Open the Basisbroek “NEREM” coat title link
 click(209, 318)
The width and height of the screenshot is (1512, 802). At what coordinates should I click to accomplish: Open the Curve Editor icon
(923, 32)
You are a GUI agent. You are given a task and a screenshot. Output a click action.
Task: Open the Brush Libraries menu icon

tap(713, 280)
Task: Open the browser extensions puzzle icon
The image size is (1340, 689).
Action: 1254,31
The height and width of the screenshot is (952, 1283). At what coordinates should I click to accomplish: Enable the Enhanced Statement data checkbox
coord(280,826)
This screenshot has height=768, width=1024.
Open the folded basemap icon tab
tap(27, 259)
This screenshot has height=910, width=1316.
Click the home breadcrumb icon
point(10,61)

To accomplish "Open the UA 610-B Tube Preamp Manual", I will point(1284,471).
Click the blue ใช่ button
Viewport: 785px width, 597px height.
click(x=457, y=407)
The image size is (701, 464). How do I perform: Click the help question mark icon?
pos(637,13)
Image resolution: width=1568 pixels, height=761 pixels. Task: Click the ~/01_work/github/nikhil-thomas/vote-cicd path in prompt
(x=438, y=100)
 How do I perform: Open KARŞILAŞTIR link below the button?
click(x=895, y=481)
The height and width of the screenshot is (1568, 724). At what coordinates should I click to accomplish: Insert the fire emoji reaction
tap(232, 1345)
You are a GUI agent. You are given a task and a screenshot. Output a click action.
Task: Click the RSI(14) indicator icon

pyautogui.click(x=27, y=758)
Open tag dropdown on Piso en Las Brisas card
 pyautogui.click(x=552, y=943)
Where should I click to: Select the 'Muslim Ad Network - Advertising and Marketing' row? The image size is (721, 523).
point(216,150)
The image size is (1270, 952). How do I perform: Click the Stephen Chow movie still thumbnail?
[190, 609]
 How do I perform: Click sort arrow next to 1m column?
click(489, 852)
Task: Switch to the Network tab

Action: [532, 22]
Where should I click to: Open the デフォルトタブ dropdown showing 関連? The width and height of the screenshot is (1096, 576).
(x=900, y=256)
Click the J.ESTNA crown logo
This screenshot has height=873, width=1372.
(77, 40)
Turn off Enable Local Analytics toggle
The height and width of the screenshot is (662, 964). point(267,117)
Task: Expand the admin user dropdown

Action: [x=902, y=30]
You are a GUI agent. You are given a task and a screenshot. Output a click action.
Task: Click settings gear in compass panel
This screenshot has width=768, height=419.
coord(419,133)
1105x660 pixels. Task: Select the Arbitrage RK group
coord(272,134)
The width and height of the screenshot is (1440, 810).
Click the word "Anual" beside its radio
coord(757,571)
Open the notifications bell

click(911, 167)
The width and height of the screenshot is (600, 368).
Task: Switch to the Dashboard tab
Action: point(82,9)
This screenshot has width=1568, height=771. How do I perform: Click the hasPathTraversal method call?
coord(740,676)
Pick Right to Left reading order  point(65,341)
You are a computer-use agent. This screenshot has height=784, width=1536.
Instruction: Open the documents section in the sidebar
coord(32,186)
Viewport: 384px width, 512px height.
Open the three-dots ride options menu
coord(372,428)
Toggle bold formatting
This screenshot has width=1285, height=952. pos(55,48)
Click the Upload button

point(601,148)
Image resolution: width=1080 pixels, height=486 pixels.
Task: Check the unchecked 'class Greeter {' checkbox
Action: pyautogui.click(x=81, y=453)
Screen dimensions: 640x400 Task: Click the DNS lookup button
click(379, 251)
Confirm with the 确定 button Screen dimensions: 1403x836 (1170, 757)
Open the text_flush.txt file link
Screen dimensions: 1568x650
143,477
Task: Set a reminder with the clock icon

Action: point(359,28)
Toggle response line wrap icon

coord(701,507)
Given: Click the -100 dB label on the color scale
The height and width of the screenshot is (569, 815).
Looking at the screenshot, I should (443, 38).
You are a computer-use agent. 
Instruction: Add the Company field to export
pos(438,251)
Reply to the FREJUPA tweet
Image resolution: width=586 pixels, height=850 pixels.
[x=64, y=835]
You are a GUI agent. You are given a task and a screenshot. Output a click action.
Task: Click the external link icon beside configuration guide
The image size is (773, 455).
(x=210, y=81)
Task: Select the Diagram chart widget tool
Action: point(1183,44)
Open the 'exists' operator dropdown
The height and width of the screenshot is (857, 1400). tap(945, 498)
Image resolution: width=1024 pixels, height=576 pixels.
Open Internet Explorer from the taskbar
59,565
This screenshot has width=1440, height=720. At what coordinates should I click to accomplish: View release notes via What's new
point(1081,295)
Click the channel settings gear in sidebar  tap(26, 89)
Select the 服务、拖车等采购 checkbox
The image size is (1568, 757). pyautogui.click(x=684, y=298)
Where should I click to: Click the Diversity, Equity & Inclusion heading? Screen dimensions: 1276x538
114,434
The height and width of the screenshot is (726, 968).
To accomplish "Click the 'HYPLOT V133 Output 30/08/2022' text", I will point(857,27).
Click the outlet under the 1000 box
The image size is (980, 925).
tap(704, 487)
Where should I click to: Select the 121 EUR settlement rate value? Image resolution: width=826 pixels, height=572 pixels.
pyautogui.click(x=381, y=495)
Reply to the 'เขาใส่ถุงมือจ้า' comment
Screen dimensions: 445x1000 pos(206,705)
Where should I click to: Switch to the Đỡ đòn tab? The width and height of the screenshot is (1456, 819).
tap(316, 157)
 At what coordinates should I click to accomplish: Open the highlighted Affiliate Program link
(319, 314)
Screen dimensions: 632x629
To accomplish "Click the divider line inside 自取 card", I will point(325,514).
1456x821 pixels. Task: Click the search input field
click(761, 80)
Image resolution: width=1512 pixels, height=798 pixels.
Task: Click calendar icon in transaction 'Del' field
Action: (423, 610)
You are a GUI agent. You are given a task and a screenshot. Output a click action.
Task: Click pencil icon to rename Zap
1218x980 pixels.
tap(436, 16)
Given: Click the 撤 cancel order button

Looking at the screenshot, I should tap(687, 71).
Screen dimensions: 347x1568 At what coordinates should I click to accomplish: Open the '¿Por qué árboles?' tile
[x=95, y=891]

——

## WHAT THE TASK REQUIRES
Set out every line of all the records above as a numbered list, omitting the blank lines.

## REPLY
1. Open the Basisbroek “NEREM” coat title link
2.  click(209, 318)
3. The width and height of the screenshot is (1512, 802). At what coordinates should I click to accomplish: Open the Curve Editor icon
4. (923, 32)
5. You are a GUI agent. You are given a task and a screenshot. Output a click action.
6. Task: Open the Brush Libraries menu icon
7. tap(713, 280)
8. Task: Open the browser extensions puzzle icon
9. The image size is (1340, 689).
10. Action: 1254,31
11. The height and width of the screenshot is (952, 1283). At what coordinates should I click to accomplish: Enable the Enhanced Statement data checkbox
12. coord(280,826)
13. This screenshot has height=768, width=1024.
14. Open the folded basemap icon tab
15. tap(27, 259)
16. This screenshot has height=910, width=1316.
17. Click the home breadcrumb icon
18. point(10,61)
19. To accomplish "Open the UA 610-B Tube Preamp Manual", I will point(1284,471).
20. Click the blue ใช่ button
21. Viewport: 785px width, 597px height.
22. click(x=457, y=407)
23. The image size is (701, 464). How do I perform: Click the help question mark icon?
24. pos(637,13)
25. Image resolution: width=1568 pixels, height=761 pixels. Task: Click the ~/01_work/github/nikhil-thomas/vote-cicd path in prompt
26. (x=438, y=100)
27.  How do I perform: Open KARŞILAŞTIR link below the button?
28. click(x=895, y=481)
29. The height and width of the screenshot is (1568, 724). At what coordinates should I click to accomplish: Insert the fire emoji reaction
30. tap(232, 1345)
31. You are a GUI agent. You are given a task and a screenshot. Output a click action.
32. Task: Click the RSI(14) indicator icon
33. pyautogui.click(x=27, y=758)
34. Open tag dropdown on Piso en Las Brisas card
35.  pyautogui.click(x=552, y=943)
36. Where should I click to: Select the 'Muslim Ad Network - Advertising and Marketing' row? The image size is (721, 523).
37. point(216,150)
38. The image size is (1270, 952). How do I perform: Click the Stephen Chow movie still thumbnail?
39. [190, 609]
40.  How do I perform: Click sort arrow next to 1m column?
41. click(489, 852)
42. Task: Switch to the Network tab
43. Action: [532, 22]
44. Where should I click to: Open the デフォルトタブ dropdown showing 関連? The width and height of the screenshot is (1096, 576).
45. (x=900, y=256)
46. Click the J.ESTNA crown logo
47. This screenshot has height=873, width=1372.
48. (77, 40)
49. Turn off Enable Local Analytics toggle
50. The height and width of the screenshot is (662, 964). point(267,117)
51. Task: Expand the admin user dropdown
52. Action: [x=902, y=30]
53. You are a GUI agent. You are given a task and a screenshot. Output a click action.
54. Task: Click settings gear in compass panel
55. This screenshot has width=768, height=419.
56. coord(419,133)
57. 1105x660 pixels. Task: Select the Arbitrage RK group
58. coord(272,134)
59. The width and height of the screenshot is (1440, 810).
60. Click the word "Anual" beside its radio
61. coord(757,571)
62. Open the notifications bell
63. click(911, 167)
64. The width and height of the screenshot is (600, 368).
65. Task: Switch to the Dashboard tab
66. Action: point(82,9)
67. This screenshot has width=1568, height=771. How do I perform: Click the hasPathTraversal method call?
68. coord(740,676)
69. Pick Right to Left reading order  point(65,341)
70. You are a computer-use agent. This screenshot has height=784, width=1536.
71. Instruction: Open the documents section in the sidebar
72. coord(32,186)
73. Viewport: 384px width, 512px height.
74. Open the three-dots ride options menu
75. coord(372,428)
76. Toggle bold formatting
77. This screenshot has width=1285, height=952. pos(55,48)
78. Click the Upload button
79. point(601,148)
80. Image resolution: width=1080 pixels, height=486 pixels.
81. Task: Check the unchecked 'class Greeter {' checkbox
82. Action: pyautogui.click(x=81, y=453)
83. Screen dimensions: 640x400 Task: Click the DNS lookup button
84. click(379, 251)
85. Confirm with the 确定 button Screen dimensions: 1403x836 (1170, 757)
86. Open the text_flush.txt file link
87. Screen dimensions: 1568x650
88. 143,477
89. Task: Set a reminder with the clock icon
90. Action: point(359,28)
91. Toggle response line wrap icon
92. coord(701,507)
93. Given: Click the -100 dB label on the color scale
94. The height and width of the screenshot is (569, 815).
95. Looking at the screenshot, I should (443, 38).
96. You are a computer-use agent. 
97. Instruction: Add the Company field to export
98. pos(438,251)
99. Reply to the FREJUPA tweet
100. Image resolution: width=586 pixels, height=850 pixels.
101. [x=64, y=835]
102. You are a GUI agent. You are given a task and a screenshot. Output a click action.
103. Task: Click the external link icon beside configuration guide
104. The image size is (773, 455).
105. (x=210, y=81)
106. Task: Select the Diagram chart widget tool
107. Action: point(1183,44)
108. Open the 'exists' operator dropdown
109. The height and width of the screenshot is (857, 1400). tap(945, 498)
110. Image resolution: width=1024 pixels, height=576 pixels.
111. Open Internet Explorer from the taskbar
112. 59,565
113. This screenshot has width=1440, height=720. At what coordinates should I click to accomplish: View release notes via What's new
114. point(1081,295)
115. Click the channel settings gear in sidebar  tap(26, 89)
116. Select the 服务、拖车等采购 checkbox
117. The image size is (1568, 757). pyautogui.click(x=684, y=298)
118. Where should I click to: Click the Diversity, Equity & Inclusion heading? Screen dimensions: 1276x538
119. 114,434
120. The height and width of the screenshot is (726, 968).
121. To accomplish "Click the 'HYPLOT V133 Output 30/08/2022' text", I will point(857,27).
122. Click the outlet under the 1000 box
123. The image size is (980, 925).
124. tap(704, 487)
125. Where should I click to: Select the 121 EUR settlement rate value? Image resolution: width=826 pixels, height=572 pixels.
126. pyautogui.click(x=381, y=495)
127. Reply to the 'เขาใส่ถุงมือจ้า' comment
128. Screen dimensions: 445x1000 pos(206,705)
129. Where should I click to: Switch to the Đỡ đòn tab? The width and height of the screenshot is (1456, 819).
130. tap(316, 157)
131.  At what coordinates should I click to accomplish: Open the highlighted Affiliate Program link
132. (319, 314)
133. Screen dimensions: 632x629
134. To accomplish "Click the divider line inside 自取 card", I will point(325,514).
135. 1456x821 pixels. Task: Click the search input field
136. click(761, 80)
137. Image resolution: width=1512 pixels, height=798 pixels.
138. Task: Click calendar icon in transaction 'Del' field
139. Action: (423, 610)
140. You are a GUI agent. You are given a task and a screenshot. Output a click action.
141. Task: Click pencil icon to rename Zap
142. 1218x980 pixels.
143. tap(436, 16)
144. Given: Click the 撤 cancel order button
145. Looking at the screenshot, I should tap(687, 71).
146. Screen dimensions: 347x1568 At what coordinates should I click to accomplish: Open the '¿Por qué árboles?' tile
147. [x=95, y=891]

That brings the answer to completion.